What are the different types of clouds?

Clouds sometimes look like white cotton candies in the sky or like cotton balls, and sometimes they appear as feathers, teddy bears, rings, and so on. Clouds are such extraordinary objects we can see in the sky when the weather is fine, and the Sun is out.


Clouds are comprised of tiny ice crystals or water drops that form around dust particles in the atmosphere. The droplets are minute that measures about a hundredth of a millimeter across. Whichever clouds are made of depends on the cloud’s height above the ground and the temperature of the atmosphere around it. Because they are so tiny, the water droplets only stay in liquid form at low temperatures down to –30°C (–20°F), when they usually would have turned to ice. However, at freezing temperatures, clouds at high altitude are made of ice crystals.


Clouds appear in different sizes, shapes, and shades of white to gray, and they also have names. The naming of clouds comes in two ways: First is their location in the sky; some are high up in the sky while others lie low that form closer to Earth’s surface. Fogs are low clouds that touch the ground. Middle clouds are situated between low and high clouds.

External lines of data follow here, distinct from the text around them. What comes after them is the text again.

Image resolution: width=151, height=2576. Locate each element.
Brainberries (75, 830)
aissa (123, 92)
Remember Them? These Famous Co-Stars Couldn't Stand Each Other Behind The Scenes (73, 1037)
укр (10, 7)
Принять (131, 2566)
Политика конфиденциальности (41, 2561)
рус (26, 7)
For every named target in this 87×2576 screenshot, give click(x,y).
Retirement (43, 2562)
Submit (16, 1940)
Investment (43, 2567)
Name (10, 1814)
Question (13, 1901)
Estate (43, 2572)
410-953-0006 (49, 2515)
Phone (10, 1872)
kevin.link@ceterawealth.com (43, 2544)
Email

Determining the shape of the clouds is also another way of naming them. Cirrus clouds are high clouds that look like feathers. Meanwhile, cumulus clouds are middle clouds that appear in the sky like giant cotton balls, and stratus clouds are low clouds like bed sheets in appearance.

a mountain-shape cloud on the horizon


The water or ice that makes up clouds moves and travels in the sky as vapors or the gas form of water. This is in the process of evaporation, such as the water in the seas, oceans, and even water from the clothes hang outside the house for drying. As the air goes up in the atmosphere, it gets cooler, and the pressure is lessened, so it won’t hold the water vapor than it once was; then the moisture becomes small water droplets or ice crystals forms a cloud.


As warm air goes up near the Earth’s surface, some clouds are formed. The Sun’s heat also heats the ground and gives the same effect to the air above it. The warm air is less dense warm than the surrounding cool air, so it starts to rise. As warm air goes up, its pressure and temperature drops that cause water vapor to condense. Enough moisture will eventually condense out of the air forming a cloud, either cumulus, cumulonimbus, Mammatus, or stratocumulus clouds. Moreover, other clouds might also form with the wind blow, such as lenticular and stratus clouds. These usually occur when the wind blows windward, into the side of a mountain range or other terrain, and is forced up, higher in the atmosphere.

a crystal-clear lake, mountain, and clouds on a clear sky

When the wind blows leeward, it comes on the mountains’ side where the wind blows away. It can also happen even there are no dramatic mountain ranges. For instance, when the air travels over land and slopes upward, as it is forced to rise, the rising air cools and eventually form into clouds. The cumulus clouds form above the mountains as the air is warmed at the ground and rises.

The weather front, or a transition zone between two different air masses at the Earth’s surface, also forms clouds by causing air to rise. Each air’s mass has its unique temperature and humidity, but a front is usually a turbulence source because of the opposing air masses that meet in this region. Turbulence causes clouds and storms because two air masses collide at the Earth’s surface.

At a warm front, the warm air mass overtakes above a cold air mass. This warm air that pushes upward forms many different clouds. It includes low stratus clouds to midlevel altocumulus, altostratus clouds to high cirrus, cirrocumulus, and cirrostratus clouds. Warm fronts produce rain like nimbostratus and cumulonimbus.

At a cold front, the heavy cold air mass also pushes a warm air mass upward; therefore, cumulous clouds are produced. Eventually, these clouds grew into cumulonimbus clouds, which produce thunderstorms. Nimbostratus, stratocumulus, and stratus clouds can also form at the cold front.

Clouds are determinant of weather; therefore, it is vital that we have knowledge on its different types and the weather that it tells us so may have forecast ahead of time the prevailing condition in our area.